December existed purely as a blur for me…
Most of the first half of the month consisted purely of Chinese Christmas songs… songs which all of the kindergarteners would sing for a host of enthusiastic parents as part of the Annual Kindergarten Christmas Performance. I found myself thoroughly involved in correcting the pronunciation of “jingle” and “bells,” while busily encouraging the youngest students not to leap off the makeshift stage at the first sight of Daddy (or as we say, Baba) with a camcorder. Altogether, the kindergarten’s Christmas performance was a success and truly a cherished memory for me, as it allowed me to grow and strengthen my relationships with some of the other teachers.
The other teachers who work at the kindergarten… describing them…where to begin? One thing I can say is that I deeply admire them all… No, more than that… I can honestly say that I have never met a group of people so soulfully beautiful and fearless in their love of other people, especially the children they are entrusted with day after day. The beauty of their hearts, and Christ’s presence therein, is evident in everything they do. These teachers and their lives have changed and spoken to my soul.
And I can’t even understand their language. That’s amazing in and of itself… that, for the first time, I have actually seen actions speak much louder than words. Something that we, in the Western world, could all learn a little more about, I think.
I’ve said it before, and I’ll say it again. There’s a power moving here. A power moving in the lives and hearts of the people, and whether you believe in God or not, no one can deny that China is on the brink. I’m not sure of what brink exactly, but, then again, who am I to know? I’m just glad to be here, feeling the ground shudder with the intensity of it all.
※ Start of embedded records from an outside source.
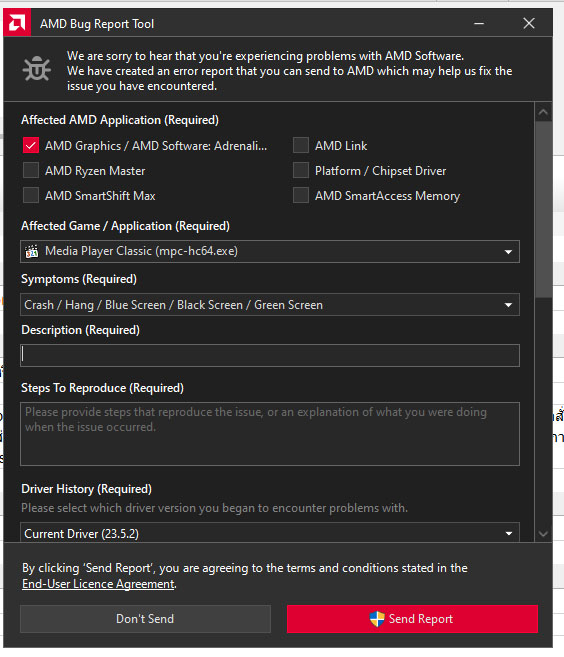Uncheck the AMD Graphics / AMD Software checkbox
This screenshot has width=564, height=657.
click(x=31, y=145)
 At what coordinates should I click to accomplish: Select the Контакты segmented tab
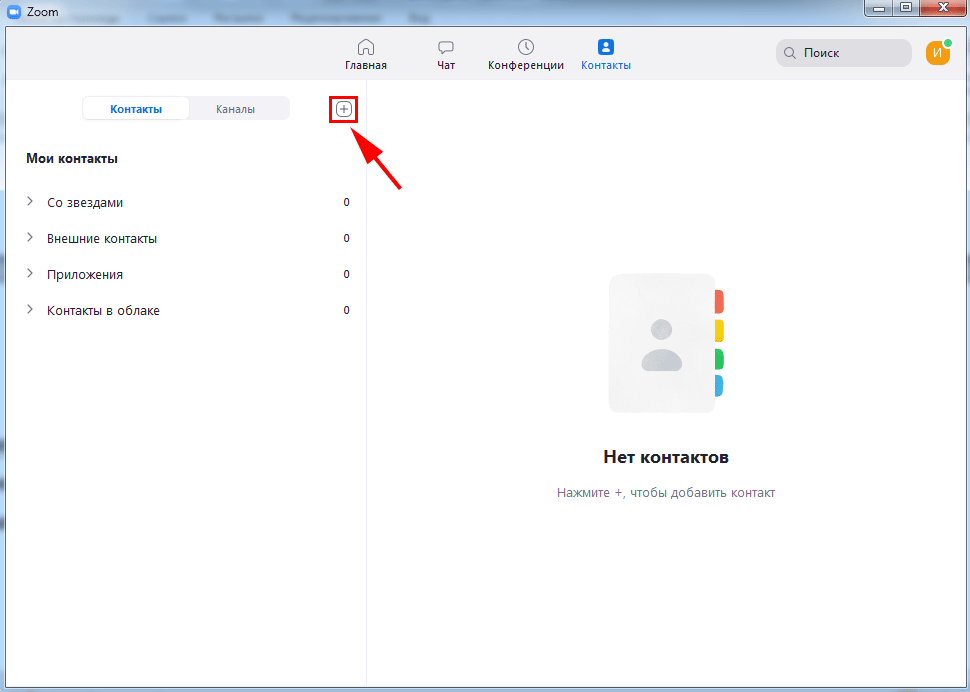coord(136,109)
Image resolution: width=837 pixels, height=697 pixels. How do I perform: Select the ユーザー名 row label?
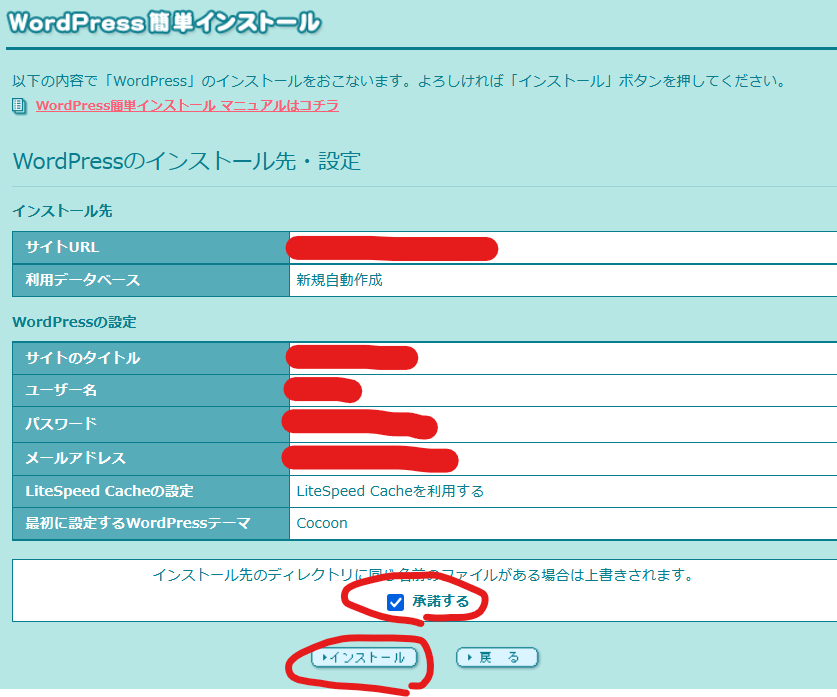point(61,390)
            With that said, I’m so thankful that I’ve had the chance to travel a bit, and actually see this amazing country in action. Hong Kong, Shenzhen, and Shanghai were my three December destinations. The first, to meet my parents for Christmas, the second, to visit my also-travelling Chinese family, and the latter, for a week-long adventure with my cousins, Kyle and Rachel.
            I made my way to Hong Kong via train. An overnight train ride from Beijing… quite the experience! If you enjoy small spaces, the smell of insti-noodle, a lack of privacy, secondhand-smoking, Chinese opera, and enthusiastic, small monke- I mean, children, then I definitely recommend the ride!
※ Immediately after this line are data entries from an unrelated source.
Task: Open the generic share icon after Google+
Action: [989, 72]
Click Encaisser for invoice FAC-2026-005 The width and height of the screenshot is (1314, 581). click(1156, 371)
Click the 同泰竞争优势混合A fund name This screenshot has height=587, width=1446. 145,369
Actually, in all honesty, I’d have to say that I truly enjoyed the experience… it was fun to be with my Chinese family, to see the countryside, to get a feel for real China, untainted by the comforts of city life or the internet. It was just me, my little bunk, and the constant chug, chug, chug of train engine as the tracks led us around rice-paddies, through villages, over rivers… all the while, the sounds of my brothers leaping precariously from bunk to bunk above me, and the smell of instant-noodle and cigarette smoke adding character to the air.
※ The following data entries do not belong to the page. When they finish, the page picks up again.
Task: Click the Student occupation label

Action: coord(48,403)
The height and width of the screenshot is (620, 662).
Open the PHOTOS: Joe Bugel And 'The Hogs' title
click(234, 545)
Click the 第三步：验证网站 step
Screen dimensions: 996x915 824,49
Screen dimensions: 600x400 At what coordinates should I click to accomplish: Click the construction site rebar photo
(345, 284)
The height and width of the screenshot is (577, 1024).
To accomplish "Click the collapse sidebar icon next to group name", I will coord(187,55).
When we reached Hong Kong station, I reunited with my Daddy-o, and waved farewell to my Chinese fam, who’d be spending their holiday in Schenzhen, Hong Kong’s neighbor. (Thanks to the one-child policy, my brothers aren’t citizens, and therefore cannot be allowed off mainland China).
Dad and I made our way to the hotel in downtown Kowloon, right across the bay from Hong Kong island. While still a part of China, Hong Kong seems a world fully a part. With a largely foreign population, an insane economy, historical British influence, not to mention freedom, Hong Kong definitely stands apart. The islands’ mountains, ocean, and crowded city skyline seemed somehow to all fit together without any hint of incongruity; the tropical air, endless malls, shining buildings, palm trees and island ferries all seemed to somehow flow together in one grand sweep of bustling city. (Some of you may remember a scene in The Dark Knight where Christian Bale takes a theatrical dive off a huge, blue-lit building and swoops around like… well, a bat? Well, fun fact: the featured building happens to be the highest tower in Hong Kong!)
It was wonderful to spend time with my family, touring the city together, taking every chance we could to soak up all the familial love we had to offer… which was considerable. I seriously adore my parents.